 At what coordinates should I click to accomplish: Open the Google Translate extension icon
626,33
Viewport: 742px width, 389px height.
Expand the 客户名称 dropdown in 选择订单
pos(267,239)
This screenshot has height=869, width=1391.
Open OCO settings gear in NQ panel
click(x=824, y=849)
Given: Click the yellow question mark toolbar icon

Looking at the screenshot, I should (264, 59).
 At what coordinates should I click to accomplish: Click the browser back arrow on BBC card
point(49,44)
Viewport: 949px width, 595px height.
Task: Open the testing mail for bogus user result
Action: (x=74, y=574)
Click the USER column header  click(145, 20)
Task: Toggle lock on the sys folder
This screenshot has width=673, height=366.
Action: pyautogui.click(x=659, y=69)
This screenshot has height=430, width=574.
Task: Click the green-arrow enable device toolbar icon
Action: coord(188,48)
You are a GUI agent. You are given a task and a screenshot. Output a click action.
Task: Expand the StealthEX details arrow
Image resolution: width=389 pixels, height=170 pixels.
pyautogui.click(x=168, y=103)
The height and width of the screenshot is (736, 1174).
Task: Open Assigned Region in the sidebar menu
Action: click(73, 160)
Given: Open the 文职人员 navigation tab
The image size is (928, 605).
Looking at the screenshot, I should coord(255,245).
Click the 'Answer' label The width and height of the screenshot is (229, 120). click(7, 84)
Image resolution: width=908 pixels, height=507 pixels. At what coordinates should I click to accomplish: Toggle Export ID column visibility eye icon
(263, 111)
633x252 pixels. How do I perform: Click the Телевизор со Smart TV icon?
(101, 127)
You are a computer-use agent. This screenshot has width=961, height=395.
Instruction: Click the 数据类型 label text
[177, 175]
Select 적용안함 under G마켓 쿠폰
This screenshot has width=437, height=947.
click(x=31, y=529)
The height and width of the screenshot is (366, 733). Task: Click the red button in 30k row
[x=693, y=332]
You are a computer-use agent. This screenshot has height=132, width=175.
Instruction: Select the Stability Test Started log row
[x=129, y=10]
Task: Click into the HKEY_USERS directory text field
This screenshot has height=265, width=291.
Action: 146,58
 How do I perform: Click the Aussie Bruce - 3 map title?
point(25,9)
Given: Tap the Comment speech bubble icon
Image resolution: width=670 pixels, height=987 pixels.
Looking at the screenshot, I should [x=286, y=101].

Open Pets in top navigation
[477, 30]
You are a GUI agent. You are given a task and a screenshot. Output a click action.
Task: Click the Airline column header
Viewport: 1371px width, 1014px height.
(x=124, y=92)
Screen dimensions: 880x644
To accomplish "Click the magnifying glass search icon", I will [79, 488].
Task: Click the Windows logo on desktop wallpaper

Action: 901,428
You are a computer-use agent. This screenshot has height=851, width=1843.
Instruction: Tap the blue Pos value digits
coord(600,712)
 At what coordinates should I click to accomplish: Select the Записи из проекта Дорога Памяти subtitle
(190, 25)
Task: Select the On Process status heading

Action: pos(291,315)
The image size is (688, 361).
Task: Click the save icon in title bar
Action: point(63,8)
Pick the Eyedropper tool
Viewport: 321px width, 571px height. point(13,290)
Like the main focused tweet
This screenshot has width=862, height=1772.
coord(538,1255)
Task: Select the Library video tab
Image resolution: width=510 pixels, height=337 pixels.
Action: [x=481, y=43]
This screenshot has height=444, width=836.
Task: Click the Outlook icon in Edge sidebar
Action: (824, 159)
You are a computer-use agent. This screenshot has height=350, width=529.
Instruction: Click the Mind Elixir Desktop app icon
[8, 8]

→ **Work instructions**:
Look through the material above for the string "agent" and copy each line that has it.

→ **Response**:
You are a GUI agent. You are given a task and a screenshot. Output a click action.
You are a computer-use agent. This screenshot has width=961, height=395.
You are a computer-use agent. This screenshot has height=132, width=175.
You are a GUI agent. You are given a task and a screenshot. Output a click action.
You are a computer-use agent. This screenshot has height=851, width=1843.
You are a computer-use agent. This screenshot has height=350, width=529.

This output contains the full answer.